*What the task asks*.
Copy out each line of the material that includes the word "computer".

*Records for processing*.
[Start of Attachment]

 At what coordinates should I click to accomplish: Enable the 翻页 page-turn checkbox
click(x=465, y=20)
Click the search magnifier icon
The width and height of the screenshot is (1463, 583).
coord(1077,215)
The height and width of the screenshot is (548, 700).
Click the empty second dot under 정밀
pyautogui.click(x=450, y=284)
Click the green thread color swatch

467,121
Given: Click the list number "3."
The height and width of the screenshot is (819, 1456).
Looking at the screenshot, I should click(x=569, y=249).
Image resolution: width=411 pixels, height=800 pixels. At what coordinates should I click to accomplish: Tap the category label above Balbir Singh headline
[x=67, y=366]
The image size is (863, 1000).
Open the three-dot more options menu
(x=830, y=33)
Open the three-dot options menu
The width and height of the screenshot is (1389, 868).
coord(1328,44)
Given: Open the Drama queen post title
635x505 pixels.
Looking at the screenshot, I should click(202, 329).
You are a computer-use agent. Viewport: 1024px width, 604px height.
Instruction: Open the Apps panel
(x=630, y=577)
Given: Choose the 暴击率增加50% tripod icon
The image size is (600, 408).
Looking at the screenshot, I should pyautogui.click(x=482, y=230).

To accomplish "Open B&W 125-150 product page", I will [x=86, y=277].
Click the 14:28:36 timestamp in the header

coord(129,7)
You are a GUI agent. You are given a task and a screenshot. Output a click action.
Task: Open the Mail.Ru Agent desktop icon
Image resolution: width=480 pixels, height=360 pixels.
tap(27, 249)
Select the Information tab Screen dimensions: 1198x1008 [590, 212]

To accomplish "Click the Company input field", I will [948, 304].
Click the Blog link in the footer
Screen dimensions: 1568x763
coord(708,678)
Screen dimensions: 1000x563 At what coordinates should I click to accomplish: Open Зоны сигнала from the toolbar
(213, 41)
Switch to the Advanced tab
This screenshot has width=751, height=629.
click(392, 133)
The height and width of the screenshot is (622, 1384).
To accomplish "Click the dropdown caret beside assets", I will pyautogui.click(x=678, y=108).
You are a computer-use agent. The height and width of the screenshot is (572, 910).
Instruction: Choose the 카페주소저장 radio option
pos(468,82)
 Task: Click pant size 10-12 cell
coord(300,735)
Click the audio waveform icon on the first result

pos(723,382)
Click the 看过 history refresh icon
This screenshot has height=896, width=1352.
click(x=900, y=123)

[End of Attachment]

*Your solution*.
You are a computer-use agent. Viewport: 1024px width, 604px height.
You are a computer-use agent. The height and width of the screenshot is (572, 910).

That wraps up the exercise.